PVRS Let the silence begin Quand il n'est pas en train de tatouer ou de bosser avec Lethvm, Jean-Pierre Mottin s'ennuie, et dans ces cas-là, il compose et crée un nouveau groupe quand les nouveaux titres ne correspondent pas à l'esprit du groupe (bon, ok, c'est pas forcément l'histoire derrière les créations de Volver, El Comer Ocho ou Lamirāl, mais t'as compris l'idée). En 2023, des idées un peu plus claires l'amènent à travailler avec le batteur Twan Landrin sur un nouveau projet au nom évocateur : Pvrs. Le "v" remplace le "u" comme pour Lethvm (mais aussi Ovtrenoir ou Nvage), ça sonne plus "pur" et l'ambigramme (comme la plupart des très beaux artworks) joue sur la symétrie et donc la dualité. Faisons maintenant un peu de place au silence.

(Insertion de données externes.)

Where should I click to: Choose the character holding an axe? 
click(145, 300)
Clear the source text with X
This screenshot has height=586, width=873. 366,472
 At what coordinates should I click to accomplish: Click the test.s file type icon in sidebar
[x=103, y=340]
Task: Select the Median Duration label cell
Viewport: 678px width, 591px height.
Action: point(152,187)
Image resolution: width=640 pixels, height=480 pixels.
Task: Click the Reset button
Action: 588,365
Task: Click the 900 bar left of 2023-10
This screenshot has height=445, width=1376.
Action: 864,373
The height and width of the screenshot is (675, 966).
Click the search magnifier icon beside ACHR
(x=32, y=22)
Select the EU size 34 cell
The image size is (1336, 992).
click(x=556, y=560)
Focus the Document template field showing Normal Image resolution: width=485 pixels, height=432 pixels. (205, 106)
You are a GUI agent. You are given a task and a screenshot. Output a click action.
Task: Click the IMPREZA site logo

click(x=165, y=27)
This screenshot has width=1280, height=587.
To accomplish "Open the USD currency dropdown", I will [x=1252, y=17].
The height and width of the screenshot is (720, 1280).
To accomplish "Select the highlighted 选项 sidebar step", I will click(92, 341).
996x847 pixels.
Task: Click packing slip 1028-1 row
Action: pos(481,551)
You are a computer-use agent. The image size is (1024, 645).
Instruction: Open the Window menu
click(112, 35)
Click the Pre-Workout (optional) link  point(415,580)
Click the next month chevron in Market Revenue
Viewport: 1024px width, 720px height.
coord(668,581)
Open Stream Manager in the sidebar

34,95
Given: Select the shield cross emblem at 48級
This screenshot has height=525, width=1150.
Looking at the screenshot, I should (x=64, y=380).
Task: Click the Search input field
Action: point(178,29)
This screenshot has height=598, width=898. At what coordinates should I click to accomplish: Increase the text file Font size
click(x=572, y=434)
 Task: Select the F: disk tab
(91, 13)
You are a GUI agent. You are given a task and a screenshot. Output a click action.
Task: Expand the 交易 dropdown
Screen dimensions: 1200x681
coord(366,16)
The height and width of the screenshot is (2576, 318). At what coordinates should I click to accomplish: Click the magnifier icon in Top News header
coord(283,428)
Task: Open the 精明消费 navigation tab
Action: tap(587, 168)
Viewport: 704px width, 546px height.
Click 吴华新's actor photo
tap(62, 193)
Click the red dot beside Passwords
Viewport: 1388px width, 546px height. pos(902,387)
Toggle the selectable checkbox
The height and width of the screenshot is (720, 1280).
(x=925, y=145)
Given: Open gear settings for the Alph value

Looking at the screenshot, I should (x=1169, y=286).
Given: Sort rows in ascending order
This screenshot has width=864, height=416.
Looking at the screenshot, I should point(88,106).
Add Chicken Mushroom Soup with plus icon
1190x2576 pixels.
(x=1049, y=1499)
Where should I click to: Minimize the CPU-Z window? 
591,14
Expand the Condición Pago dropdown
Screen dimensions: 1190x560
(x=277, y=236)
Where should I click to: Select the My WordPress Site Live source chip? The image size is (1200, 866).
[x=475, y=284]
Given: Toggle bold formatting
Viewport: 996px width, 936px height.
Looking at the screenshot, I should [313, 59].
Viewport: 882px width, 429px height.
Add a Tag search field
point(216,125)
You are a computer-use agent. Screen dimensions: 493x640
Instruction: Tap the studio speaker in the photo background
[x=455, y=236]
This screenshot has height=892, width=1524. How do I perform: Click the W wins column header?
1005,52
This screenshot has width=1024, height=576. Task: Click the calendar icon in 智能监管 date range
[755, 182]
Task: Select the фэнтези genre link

Let the silence begin, titre quelque peu irrévérencieux quand on entend les premiers riffs, particulièrement lourds, de "Fraktal", le chant lumineux vient apporter une sorte d'équilibre et donner une tonalité évidement post-metal / post-hardcore à l'ensemble. S'ils ne sont que deux, des nappes et des éléments samplés sont programmées pour appuyer ou soutenir la guitare, donner un peu plus de corps aux compositions, notamment quand la six cordes préfère jouer en note à note et sans trop de distorsion, l'ambiance change, devient plus chaleureuse, la voix nous touche davantage et le nom Pvrs prend tout son sens ("Sommeil refuge", "Defame"). Forcément métallique, le duo sait aussi faire de la place à de jolies harmonies (la superbe intro de "Lonely nights", le piano émouvant de "Dead with you" ...), qu'il se fait un vilain plaisir de projeter sur un mur plus rugueux. Pas question de verser dans le post-rock ou un mood plus lounge, il faut garder de la tension, pour cela rien de tel que d'alourdir les intonations et d'augmenter le niveau de saturation (la fin au scalpel de "Skin & chain", le pont tranchant entre les deux moments calmes de "Tktx"...). Quand JP et Twan combinent tout leur savoir-faire, on obtient "Silence" (qui commence tardivement puisque c'est le huitième titre...), morceau aussi déchirant que déchiré entre ces différentes tentations, aller vers plus de noirceur ou laisser de la liberté à l'air pour pouvoir s'élever.

Dès ses débuts, on se doutait que Pvrs ne serait pas qu'une incartade, avec Let the silence begin, les choses très sérieuses continuent et pourraient bien emmener le duo encore plus haut, et peu importe où, moi je vais les suivre.